Exercise details: This exercise calls for every line of the listing below that contains the word "computer".

Given records:
******************************
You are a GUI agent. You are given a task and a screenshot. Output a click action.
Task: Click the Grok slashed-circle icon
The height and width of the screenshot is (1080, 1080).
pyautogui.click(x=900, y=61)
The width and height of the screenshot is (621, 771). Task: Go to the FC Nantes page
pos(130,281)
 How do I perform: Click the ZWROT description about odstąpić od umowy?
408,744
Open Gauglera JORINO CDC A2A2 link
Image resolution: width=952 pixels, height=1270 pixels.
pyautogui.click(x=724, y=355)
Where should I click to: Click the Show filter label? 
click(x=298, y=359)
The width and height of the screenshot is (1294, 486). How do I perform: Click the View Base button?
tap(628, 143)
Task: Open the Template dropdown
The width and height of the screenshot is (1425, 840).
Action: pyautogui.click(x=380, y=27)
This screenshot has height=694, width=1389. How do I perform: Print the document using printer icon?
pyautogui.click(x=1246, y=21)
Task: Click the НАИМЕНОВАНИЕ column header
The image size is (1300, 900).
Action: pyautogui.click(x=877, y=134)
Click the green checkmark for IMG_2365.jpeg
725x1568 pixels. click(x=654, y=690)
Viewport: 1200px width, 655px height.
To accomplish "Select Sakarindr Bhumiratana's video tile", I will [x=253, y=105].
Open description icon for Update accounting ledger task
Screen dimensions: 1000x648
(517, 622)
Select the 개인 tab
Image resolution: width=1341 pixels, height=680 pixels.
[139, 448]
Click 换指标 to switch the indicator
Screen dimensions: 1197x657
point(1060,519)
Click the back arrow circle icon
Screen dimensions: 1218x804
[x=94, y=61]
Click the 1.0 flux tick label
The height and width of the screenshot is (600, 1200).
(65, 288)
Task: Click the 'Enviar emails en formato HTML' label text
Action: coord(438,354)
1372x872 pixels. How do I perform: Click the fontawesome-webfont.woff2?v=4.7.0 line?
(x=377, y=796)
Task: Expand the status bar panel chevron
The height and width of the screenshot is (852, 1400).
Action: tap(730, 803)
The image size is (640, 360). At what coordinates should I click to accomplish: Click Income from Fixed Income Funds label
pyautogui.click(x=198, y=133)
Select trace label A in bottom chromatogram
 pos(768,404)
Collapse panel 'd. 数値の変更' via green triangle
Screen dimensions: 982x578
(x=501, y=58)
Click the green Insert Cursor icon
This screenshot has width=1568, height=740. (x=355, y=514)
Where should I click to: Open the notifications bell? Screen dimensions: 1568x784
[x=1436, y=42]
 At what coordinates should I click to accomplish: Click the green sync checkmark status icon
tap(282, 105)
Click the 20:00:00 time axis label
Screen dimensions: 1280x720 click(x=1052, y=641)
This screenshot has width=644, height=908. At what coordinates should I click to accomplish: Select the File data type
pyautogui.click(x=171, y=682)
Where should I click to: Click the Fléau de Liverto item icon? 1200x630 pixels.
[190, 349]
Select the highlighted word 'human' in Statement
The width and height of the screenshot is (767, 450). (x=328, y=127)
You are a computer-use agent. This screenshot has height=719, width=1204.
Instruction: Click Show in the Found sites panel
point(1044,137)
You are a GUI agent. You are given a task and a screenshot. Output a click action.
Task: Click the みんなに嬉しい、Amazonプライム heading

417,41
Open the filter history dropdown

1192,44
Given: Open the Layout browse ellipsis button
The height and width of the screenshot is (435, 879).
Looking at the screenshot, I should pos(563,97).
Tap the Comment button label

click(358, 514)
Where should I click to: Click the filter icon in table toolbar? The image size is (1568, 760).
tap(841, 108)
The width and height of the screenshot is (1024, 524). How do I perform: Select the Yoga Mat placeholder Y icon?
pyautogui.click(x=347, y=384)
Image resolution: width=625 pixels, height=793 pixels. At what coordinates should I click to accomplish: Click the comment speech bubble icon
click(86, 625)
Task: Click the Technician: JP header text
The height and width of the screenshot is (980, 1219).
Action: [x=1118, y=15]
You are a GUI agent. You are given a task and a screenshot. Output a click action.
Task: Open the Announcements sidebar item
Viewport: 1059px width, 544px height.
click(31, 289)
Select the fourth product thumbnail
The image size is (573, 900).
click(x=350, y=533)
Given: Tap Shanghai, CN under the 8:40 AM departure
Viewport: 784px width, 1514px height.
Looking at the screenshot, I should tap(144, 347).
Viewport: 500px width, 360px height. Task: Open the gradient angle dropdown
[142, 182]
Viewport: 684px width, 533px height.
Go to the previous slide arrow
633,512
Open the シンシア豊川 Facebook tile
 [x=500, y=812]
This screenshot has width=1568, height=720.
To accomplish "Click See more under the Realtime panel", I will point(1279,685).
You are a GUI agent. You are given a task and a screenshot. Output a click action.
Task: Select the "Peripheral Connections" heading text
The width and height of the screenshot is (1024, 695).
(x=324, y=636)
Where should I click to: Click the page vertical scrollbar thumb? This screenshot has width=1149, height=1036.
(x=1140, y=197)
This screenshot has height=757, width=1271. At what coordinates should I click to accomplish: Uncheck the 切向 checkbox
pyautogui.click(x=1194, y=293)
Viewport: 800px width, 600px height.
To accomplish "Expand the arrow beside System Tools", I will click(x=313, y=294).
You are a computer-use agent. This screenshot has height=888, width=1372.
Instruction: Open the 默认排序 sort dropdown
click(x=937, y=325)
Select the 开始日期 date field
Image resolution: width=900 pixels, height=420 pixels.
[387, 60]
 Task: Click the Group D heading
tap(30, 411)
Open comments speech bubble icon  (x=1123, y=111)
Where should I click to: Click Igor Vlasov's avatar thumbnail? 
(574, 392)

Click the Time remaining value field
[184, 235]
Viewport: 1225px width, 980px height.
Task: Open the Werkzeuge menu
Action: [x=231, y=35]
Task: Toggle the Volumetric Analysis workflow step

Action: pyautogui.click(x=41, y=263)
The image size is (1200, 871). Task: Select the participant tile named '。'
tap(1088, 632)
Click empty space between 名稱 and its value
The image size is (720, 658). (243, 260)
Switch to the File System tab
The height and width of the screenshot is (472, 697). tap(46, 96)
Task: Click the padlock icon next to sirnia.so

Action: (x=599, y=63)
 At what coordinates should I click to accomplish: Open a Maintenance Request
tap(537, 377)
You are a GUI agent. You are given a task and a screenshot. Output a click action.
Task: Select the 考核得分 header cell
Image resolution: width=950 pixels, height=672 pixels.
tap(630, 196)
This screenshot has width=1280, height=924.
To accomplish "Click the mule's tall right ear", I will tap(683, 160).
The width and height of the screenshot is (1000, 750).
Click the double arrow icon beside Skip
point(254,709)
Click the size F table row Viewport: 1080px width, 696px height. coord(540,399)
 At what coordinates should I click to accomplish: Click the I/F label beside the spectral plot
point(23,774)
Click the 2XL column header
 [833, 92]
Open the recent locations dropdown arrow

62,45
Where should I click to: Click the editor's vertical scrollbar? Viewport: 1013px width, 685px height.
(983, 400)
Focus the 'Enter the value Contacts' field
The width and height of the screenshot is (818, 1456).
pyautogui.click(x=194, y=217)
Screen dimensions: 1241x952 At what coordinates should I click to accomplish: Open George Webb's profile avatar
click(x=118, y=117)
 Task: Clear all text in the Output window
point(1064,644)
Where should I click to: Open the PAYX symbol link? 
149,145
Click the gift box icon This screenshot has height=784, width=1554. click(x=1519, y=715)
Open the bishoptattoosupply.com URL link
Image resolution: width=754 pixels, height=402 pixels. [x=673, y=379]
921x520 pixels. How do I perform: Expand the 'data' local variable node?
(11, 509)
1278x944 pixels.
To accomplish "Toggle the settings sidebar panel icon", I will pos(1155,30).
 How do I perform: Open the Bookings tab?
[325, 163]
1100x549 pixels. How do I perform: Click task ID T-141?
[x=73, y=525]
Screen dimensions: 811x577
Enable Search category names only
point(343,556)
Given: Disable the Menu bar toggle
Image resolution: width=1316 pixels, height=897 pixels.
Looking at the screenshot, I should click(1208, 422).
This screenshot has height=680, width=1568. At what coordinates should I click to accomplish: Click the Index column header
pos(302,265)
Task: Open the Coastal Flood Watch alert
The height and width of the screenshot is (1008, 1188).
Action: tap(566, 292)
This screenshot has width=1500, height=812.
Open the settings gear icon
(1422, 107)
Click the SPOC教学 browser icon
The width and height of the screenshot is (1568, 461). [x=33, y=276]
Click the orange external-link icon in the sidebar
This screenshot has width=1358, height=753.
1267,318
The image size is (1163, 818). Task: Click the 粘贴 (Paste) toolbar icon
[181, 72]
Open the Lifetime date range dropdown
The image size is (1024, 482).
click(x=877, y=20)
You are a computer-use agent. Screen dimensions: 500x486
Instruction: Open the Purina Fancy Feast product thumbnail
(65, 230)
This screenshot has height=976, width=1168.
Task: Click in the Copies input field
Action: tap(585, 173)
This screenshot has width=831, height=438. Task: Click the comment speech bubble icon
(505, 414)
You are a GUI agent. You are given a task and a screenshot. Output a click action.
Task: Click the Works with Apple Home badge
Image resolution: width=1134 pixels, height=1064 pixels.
******************************
Output:
You are a computer-use agent. This screenshot has height=719, width=1204.
You are a computer-use agent. This screenshot has height=888, width=1372.
You are a computer-use agent. Screen dimensions: 500x486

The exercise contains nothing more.